Friday, May 22, 2020

Before Abraham was, I Am


Read John 8

What do you do when Jesus tells you that your father is the Devil?

You fire back that he is a demon.  He is a Samaritan.  He’s a Longhorn.  He’s from California.  He does drink Dr. Pepper.

The problem was that Jesus spoke the truth and the Jews were grasping at straws.  The Jews wanted to claim God as their Father but Jesus had called them out.  He said that God sent him, he did the Father’s will, and you dishonored him.

I will give you the same theological term as before:  Ouch!

Jesus told them again that life—eternal life—was in him.  Believe and you will not die.  He did not come to condemn the world but to save it.

That set them off.  Everybody has died.  All the patriarchs died.  Are you greater than them?

Jesus told them that Abraham rejoiced at seeing his day.

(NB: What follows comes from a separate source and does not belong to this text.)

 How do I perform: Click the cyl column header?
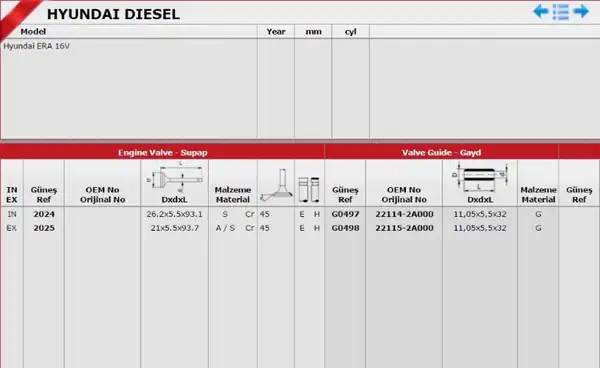point(351,32)
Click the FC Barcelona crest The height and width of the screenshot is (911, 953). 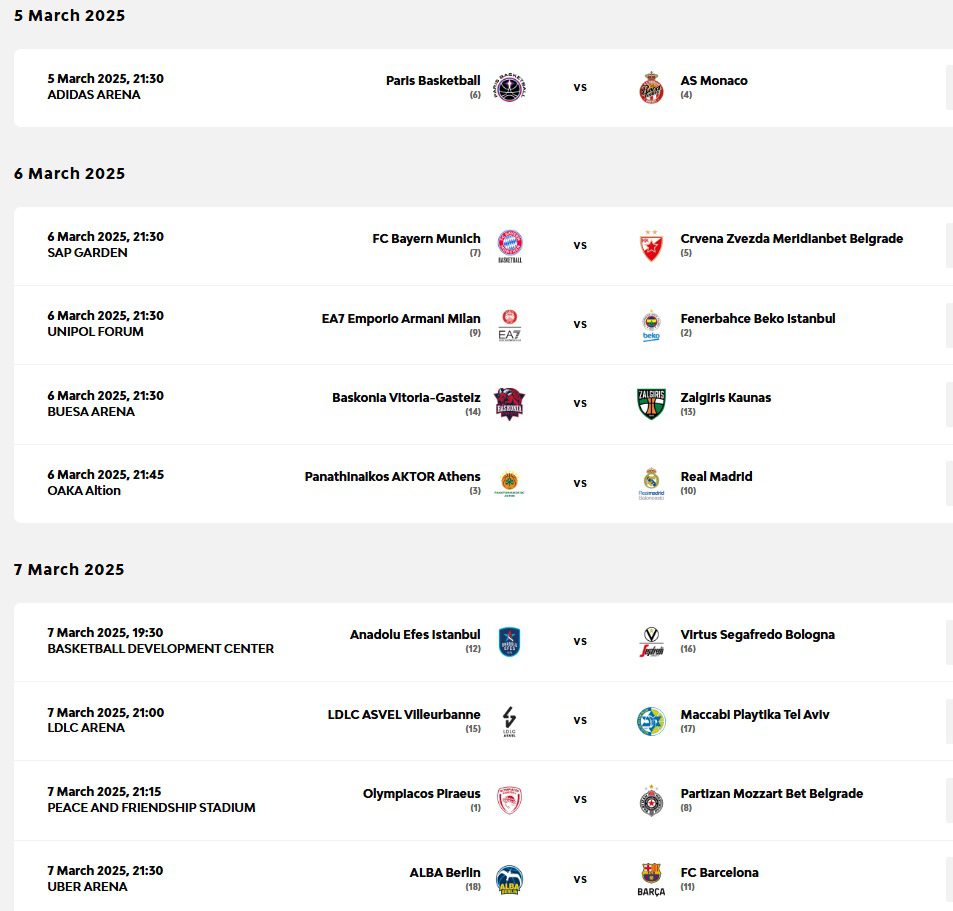(651, 879)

That set the sparks a flyin’. Now we know that you are possessed by a demon.  You are not even 50 years old.  Abraham lived a long, long time ago.  You are saying things that you can’t possibly know. We gotcha now!


There is no subtlety here.  This is not the non-confrontation approach we saw at the beginning of the chapter with the woman brought before Jesus.  This is in your face:  I Am!

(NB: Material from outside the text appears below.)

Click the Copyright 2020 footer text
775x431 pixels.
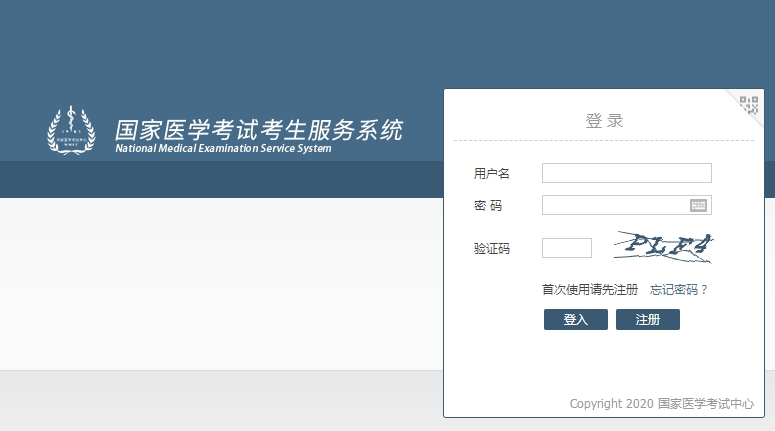coord(611,404)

Now they were ready to kill Jesus for sure.  He could not say this unless he was indeed the Son of God and they were not going to believe that.

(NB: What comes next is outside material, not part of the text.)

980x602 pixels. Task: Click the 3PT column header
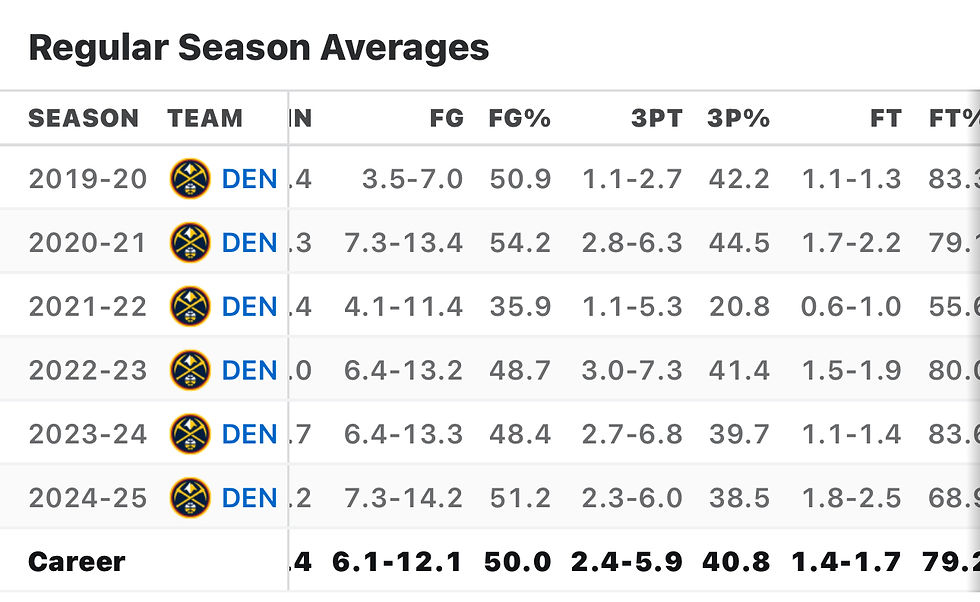click(656, 118)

Jesus slipped away before anyone could do anything.  We know from our other reading that his time had not yet come.

Think on these words:  Before Abraham was, I am.

We often think of the 7 I Am statements in John, but there are many more.  The 7 statements are metaphors that Jesus used, but he used the words egō eimi or I Am more than within those 7 statements.  Each time they speak the words that God spoke to Moses. 

Jesus is proclaiming his divinity.  He is affirming he is of the Father and sent by the Father.  The truth that could set these men free from sin stood before them as the promised Anointed One, but their hearts had already been hardened and all they wanted to do was kill him.

What should we receive from this pericope?  It should give us a great perspective on Philippians 2 for one thing.  Jesus has always been.  He stepped out of heaven to live as a man, even from birth, to fulfill the law and the prophets, and go to the cross as the unblemished Lamb that takes away the sin of the world.

Later in John’s gospel, Jesus confided in his disciples that he is in the Father and the Father in him.  If you know Jesus, then you know the Father.  They speak the same language:  I Am.  They go by the same name:  I Am.

The Jews were so wanting to claim God and Abraham as their Fathers.  They wanted to be counted righteous because of their efforts to follow the law that came through Moses, yet they were blind to the truth and he was standing right in front of them.

Jesus gave them the name that his Father sent with Moses to deliver the slaves from Egypt.  It did not resonate with the Jews because they were not seeking after God.

For some time, the Jews had been asking:  Just who is this man?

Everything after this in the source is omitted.